Contribute to a large-scale weaving artwork featured in Bay Area Now 9! Led by BAN9 artist Charlene Tan, visitors are invited to a workshop where they can co-create the Research and Remembering installation, an immersive woven structure that celebrates the visual language of Filipinx textile. Facilitators will guide participants through weaving patterns inspired by traditional indigenous Filipino design.
The patterns hold spiritual meaning, used for ceremonies, and inspired by a weaver’s dreams guided by weaving deity Fu Dalo, to whom this is a homage.
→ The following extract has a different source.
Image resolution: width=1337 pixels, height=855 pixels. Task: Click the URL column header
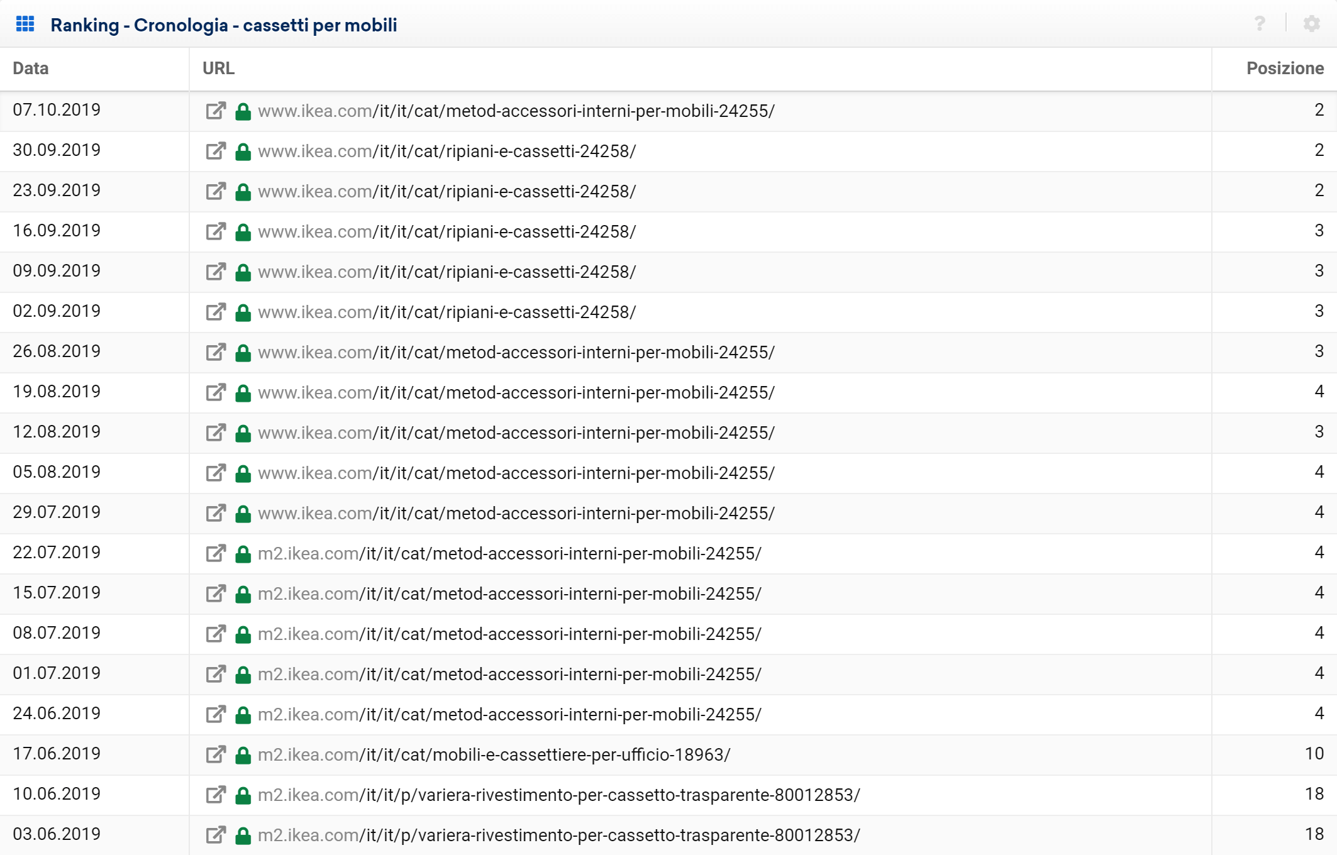click(218, 69)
The iconography comes from a t’nalak weaving pattern of Lang Dulay—her story and the T’boli community located near Lake Sebu in Southern Philippines. Dulay’s t’nalak narrative in part shares Tan’s of a city of diaspora, a community of many voices and paths, and a neighborhood with a history of displacement and inequity. As a Filipina-Chinese-American who has worked in the most economically and racially stratified arts sector, Tan makes visible the many Filipino workers who labor behind the scenes, as well as the many Fil-Am artists she has met.
Throughout the duration of BAN9, this weaving will evolve through a series of weaving workshops led by Tan, and co-facilitated by SOMCAN’s community engagement consultant and Reclaiming Our Space (ROSe) program coordinator Wilfred Galila along with BAN9 Curatorial Counsel member Erina Alejo.